DES STRATÉGIES ADAPTÉES

Mais le cœur de l’application réside dans sa capacité à proposer des stratégies en fonction des situations vécues par les jeunes. Il faut d’abord décrire son expérience – en répondant à une dizaine de questions. Le système analyse les réponses et propose des stratégies : réagir à l’intimidateur, en parler à un ami, modifier son cercle d’amis, etc.

Le seul hic, c’est qu’avant de recevoir des stratégies personnalisées, il faut remplir le questionnaire au moins deux fois (l’utilisateur étant limité à un questionnaire par jour, il devra attendre au moins deux jours). Cela dit, s’il espère une aide immédiate, il peut toujours consulter l’ensemble des stratégies (en vrac) proposées par le système.

Là ne s’arrête pas l’aide offerte par + Fort. Une fois les stratégies proposées, l’utilisateur est invité à « accepter » ces stratégies.
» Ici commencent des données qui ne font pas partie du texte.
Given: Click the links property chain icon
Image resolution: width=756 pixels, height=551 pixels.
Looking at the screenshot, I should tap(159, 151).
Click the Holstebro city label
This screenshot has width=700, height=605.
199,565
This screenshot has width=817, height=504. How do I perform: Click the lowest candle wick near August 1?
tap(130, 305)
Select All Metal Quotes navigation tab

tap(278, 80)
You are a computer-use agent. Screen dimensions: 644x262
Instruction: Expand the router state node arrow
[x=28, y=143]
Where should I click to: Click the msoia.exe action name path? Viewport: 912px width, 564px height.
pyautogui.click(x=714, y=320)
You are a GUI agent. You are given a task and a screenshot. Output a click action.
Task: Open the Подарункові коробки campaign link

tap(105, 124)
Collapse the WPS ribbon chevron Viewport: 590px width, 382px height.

Vingt-quatre heures plus tard, + Fort fait un suivi : comment tu te sens maintenant ? L’utilisateur est encouragé à évaluer les stratégies. Il peut même en ajouter des nouvelles de son cru.

« Tout cela devrait permettre de mieux outiller des jeunes qui ne savent pas comment se sortir de certaines situations ou alors qui minimisent les gestes commis à leur endroit », a précisé Isabelle Morin-Ouellet. + Fort permet aussi de voir si l’intimidation s’aggrave ou si elle s’atténue. Dans certains cas, le système va jusqu’à proposer de « parler à la police ».

UNE ÉTUDE CONCLUANTE

Une étude réalisée auprès d’une cinquantaine d’utilisateurs de l’application + Fort indique que les expériences d’intimidation (en ligne et hors ligne) avaient diminué de moitié après cinq semaines d’utilisation. Cette même étude indique également que les utilisateurs finissent majoritairement par briser le silence en faisant part de leurs expériences à un adulte.

Manon* s’est servie de l’application l’an dernier dans le cadre de cette étude – elle était en 4secondaire dans une école de la Rive-Sud. Elle explique avoir été agressée verbalement, insultée, ignorée et mise à l’écart pendant près de trois ans. Pourquoi ? La jeune fille, précoce, avait des relations sexuelles et faisait l’expérience de certaines drogues.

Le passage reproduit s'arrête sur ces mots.